I’ve been using this setup for a month now and it works really well. About the only thing I need to change is to organize the rat’s nest of cables behind the monitor.

Desk

Update: As of April 2015 I still don’t need the extra RAM. And I did fix the rat’s nest of cables as I describe in this post.

Update: Summer 2016. My laptop is still going strong, but my wife’s 2009 MacBook is starting to have problems with the trackpad and is a bit slow for editing photos. I considered getting her a Mac Mini, but she works in a variety of places so she needs a laptop. I like the retina display on the MacBook Pros, but they haven’t been refreshed for four years. The MacBook on the other hand just came out. It is light and much smaller than the MacBook it replaces. Speed hasn’t been a problem and she is getting used to using Pixelmator and Acorn, so she doesn’t miss Photoshop. If I need a laptop, We got the low-end model and it works just fine—especially compared to the old one. As a bonus, it plays Netflix and other video sites fine.

Backups

Backup

It’s amazing how many files you can create when developing software. I had backups scattered over several disks and CDs and recently cleaned everything up. This is the backup of my backup.

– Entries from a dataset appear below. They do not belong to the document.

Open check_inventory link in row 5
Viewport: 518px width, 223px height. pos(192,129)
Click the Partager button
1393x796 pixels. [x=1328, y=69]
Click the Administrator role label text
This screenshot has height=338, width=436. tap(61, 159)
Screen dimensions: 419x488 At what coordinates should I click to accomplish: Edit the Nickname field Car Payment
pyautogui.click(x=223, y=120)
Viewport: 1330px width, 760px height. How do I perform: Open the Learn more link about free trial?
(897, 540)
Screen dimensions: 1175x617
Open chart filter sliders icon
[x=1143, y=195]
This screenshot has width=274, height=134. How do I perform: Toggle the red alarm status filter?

I upgraded to a Mac Mini and just use my laptop for accounting and my database since the programs are too old to run on Mountain Lion. I got a little scare though when my laptop wouldn’t boot up. Turns out the battery was so far gone that it wouldn’t even hold enough charge to start the computer. Since I wasn’t using the computer for daily work, I got out of the habit of backing it up so the last backup was a couple of months old. I picked up a cheap ($12) 10GB USB stick for backup. Then I decided to make a second copy of the data on my computer. This one goes to the office so I’ll have a recent backup in case something happens to the computer and the backup in the house.

I also have a git repository for the apps that I’m writing and it gets updated every day. Worst case there is that I lose a couple of hours of work.